Se dévoile alors tout un monde que la prise de vue à la chambre magnifie ; sans repères précis (pas d’échelle, pas de ligne d’horizon…) notre œil voyage à la surface du velours noir du papier où des myriades de plantes et de fleurs surgissent lentement d’un fond sombre : obscure clarté ou pénombre lumineuse, c’est selon, comme ces états intermédiaires, à l’aube ou au crépuscule, entre veille et abandon au sommeil, propres à éveiller notre conscience. La photographie, langage de la lumière par excellence revisite ici le clair-obscur de la tradition picturale. Il en ressort une poésie sereine qui nous dit qu’il y a encore matière à redécouvrir le monde sensible et à nous en émerveiller… Tout serait donc affaire de disponibilité devant ce qui est.

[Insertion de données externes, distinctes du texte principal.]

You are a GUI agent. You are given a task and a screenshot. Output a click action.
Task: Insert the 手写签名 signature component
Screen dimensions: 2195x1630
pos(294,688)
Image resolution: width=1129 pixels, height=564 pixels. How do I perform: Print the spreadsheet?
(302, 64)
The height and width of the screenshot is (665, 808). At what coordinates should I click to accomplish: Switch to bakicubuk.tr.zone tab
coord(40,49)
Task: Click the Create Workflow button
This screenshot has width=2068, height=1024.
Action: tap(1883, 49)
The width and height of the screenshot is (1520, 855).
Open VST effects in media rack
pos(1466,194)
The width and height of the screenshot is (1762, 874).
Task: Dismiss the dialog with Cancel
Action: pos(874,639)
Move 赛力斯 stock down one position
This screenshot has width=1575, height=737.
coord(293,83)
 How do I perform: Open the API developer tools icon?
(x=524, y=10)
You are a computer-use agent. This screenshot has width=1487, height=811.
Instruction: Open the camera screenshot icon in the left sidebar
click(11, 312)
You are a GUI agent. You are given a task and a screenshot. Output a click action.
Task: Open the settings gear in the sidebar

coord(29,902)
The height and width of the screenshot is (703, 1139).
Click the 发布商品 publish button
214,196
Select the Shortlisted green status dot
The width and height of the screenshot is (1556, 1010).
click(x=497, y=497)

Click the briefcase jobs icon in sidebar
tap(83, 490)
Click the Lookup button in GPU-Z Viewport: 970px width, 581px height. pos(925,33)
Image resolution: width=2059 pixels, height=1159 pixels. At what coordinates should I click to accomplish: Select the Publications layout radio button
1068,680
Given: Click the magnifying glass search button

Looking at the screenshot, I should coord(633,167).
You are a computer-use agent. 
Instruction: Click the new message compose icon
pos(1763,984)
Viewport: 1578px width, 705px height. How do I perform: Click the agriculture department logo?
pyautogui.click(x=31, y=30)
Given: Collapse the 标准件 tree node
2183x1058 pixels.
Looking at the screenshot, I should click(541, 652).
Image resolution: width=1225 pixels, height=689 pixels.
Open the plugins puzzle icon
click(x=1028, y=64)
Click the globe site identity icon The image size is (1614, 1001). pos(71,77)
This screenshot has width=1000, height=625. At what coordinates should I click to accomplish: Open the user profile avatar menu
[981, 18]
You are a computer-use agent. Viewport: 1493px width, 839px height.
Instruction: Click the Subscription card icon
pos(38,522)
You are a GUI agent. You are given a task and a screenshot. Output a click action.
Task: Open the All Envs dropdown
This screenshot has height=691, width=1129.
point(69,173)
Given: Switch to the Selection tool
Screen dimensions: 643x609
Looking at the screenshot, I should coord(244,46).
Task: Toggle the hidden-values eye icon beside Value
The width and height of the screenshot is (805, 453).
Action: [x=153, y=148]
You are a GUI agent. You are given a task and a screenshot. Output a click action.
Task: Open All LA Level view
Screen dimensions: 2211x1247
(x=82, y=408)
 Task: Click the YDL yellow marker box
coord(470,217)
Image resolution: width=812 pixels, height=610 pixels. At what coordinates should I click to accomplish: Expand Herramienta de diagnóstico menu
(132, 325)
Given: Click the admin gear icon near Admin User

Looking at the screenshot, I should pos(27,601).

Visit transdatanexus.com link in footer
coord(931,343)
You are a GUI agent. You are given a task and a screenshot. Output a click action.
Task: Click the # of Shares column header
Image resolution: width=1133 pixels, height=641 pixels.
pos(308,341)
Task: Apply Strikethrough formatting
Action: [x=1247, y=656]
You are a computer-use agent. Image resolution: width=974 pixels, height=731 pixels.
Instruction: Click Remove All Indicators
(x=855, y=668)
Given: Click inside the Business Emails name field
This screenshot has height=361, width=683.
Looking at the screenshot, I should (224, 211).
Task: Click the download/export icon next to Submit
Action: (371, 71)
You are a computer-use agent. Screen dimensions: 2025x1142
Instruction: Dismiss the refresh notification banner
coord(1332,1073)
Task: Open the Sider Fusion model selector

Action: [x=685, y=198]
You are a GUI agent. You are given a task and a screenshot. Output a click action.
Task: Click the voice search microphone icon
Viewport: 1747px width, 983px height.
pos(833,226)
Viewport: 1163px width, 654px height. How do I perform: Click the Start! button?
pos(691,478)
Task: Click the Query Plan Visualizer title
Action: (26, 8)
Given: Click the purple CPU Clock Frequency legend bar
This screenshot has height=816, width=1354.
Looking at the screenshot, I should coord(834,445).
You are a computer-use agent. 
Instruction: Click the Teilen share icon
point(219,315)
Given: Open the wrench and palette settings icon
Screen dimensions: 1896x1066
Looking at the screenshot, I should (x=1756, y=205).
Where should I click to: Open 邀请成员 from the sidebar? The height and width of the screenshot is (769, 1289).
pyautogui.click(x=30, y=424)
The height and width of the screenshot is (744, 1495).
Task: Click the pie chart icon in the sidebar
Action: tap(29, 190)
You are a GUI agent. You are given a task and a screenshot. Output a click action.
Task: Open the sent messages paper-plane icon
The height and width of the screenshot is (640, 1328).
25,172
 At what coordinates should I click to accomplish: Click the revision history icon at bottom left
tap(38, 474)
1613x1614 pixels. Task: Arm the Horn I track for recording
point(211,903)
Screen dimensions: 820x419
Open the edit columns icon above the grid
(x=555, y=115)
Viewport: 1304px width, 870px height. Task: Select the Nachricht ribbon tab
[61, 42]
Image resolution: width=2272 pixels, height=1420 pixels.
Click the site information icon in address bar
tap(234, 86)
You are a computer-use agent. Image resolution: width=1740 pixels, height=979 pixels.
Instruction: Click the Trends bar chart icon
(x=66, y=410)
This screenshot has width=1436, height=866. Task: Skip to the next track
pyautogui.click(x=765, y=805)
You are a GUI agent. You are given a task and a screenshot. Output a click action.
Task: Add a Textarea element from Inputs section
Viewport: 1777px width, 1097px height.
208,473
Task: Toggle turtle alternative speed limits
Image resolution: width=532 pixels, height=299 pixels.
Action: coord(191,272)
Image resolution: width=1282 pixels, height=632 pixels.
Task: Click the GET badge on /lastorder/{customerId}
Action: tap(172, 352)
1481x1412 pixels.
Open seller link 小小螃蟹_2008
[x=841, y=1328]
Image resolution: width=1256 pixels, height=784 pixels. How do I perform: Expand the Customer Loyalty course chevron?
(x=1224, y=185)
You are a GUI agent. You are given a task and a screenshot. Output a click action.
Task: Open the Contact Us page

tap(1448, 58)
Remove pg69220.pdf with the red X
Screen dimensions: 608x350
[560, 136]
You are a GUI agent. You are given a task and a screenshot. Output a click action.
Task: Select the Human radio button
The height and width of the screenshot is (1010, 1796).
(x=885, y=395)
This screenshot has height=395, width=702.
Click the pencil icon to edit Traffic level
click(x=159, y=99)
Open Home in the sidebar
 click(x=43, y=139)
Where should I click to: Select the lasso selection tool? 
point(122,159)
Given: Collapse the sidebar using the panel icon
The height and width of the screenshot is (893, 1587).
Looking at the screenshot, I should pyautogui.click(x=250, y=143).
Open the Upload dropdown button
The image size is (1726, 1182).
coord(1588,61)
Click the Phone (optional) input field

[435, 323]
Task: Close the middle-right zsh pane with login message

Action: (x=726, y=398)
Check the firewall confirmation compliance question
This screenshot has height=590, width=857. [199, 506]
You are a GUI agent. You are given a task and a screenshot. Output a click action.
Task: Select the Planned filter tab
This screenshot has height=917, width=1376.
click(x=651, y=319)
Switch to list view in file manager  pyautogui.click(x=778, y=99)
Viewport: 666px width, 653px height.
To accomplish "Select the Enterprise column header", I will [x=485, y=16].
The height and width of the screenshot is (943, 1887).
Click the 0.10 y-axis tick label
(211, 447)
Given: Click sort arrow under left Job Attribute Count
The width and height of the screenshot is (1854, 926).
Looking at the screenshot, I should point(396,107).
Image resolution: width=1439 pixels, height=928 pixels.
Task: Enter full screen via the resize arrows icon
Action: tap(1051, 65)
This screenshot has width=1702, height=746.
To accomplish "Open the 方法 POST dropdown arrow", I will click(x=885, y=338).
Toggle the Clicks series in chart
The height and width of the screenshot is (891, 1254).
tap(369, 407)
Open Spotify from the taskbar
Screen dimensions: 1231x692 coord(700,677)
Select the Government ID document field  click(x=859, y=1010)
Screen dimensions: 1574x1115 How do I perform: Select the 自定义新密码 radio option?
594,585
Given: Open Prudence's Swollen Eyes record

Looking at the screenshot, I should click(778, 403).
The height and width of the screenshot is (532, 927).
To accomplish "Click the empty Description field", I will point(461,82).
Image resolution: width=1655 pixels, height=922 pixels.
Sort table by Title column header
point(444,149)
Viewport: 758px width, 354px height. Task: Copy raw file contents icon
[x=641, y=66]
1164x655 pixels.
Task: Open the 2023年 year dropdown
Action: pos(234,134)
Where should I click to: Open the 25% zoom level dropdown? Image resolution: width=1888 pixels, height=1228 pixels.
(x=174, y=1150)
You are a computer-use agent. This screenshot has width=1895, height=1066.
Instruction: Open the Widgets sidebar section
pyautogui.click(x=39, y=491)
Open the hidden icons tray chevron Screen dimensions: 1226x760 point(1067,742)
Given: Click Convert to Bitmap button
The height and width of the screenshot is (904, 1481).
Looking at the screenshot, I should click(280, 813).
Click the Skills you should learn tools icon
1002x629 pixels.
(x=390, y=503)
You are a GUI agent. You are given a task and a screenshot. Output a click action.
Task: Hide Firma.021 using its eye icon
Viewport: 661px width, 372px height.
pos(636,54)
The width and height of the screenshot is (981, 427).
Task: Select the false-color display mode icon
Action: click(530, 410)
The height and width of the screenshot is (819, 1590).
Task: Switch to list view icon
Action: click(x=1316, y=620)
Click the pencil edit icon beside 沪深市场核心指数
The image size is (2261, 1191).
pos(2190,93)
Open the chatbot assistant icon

Beaucoup s’y sont essayés avant : on songe ainsi aux nymphéas de Monet, cette toile sédimentée parmi d’autres dans notre mémoire culturelle, qui met en résonance une approche du passé avec une démarche de maintenant. Notre regard s’inscrit alors dans le grand flux de ceux déjà portés sur le monde, sans cesse renouvelés, inlassablement mis à l’œuvre par les artistes, génération après génération.

Novalis parlait de l’éloignement infini du monde des fleurs. Cécile Genest nous en livre ici une version contemporaine et sensible. Elle nous fait pénétrer dans l’intimité d’un regard à l’œuvre : le sien, attentif, contemplatif et songeur. Son utilisation pensée de la photographie, toute au service de sa pensée, sert son propos de façon juste : elle nous tend chaque image construite à la manière d’un écrin où notre œil puisse s’ouvrir à la découverte, expérimenter et accueillir une vision réfléchie des choses. Grand format, jeux sur la profondeur de champ, composition dans le cadre au moment de la prise de vue s’y conjuguent pour thésauriser une approche singulière du monde dans la série proposée, intitulée Recife.

À bien y regarder, ailleurs, c’est aussi ici et maintenant.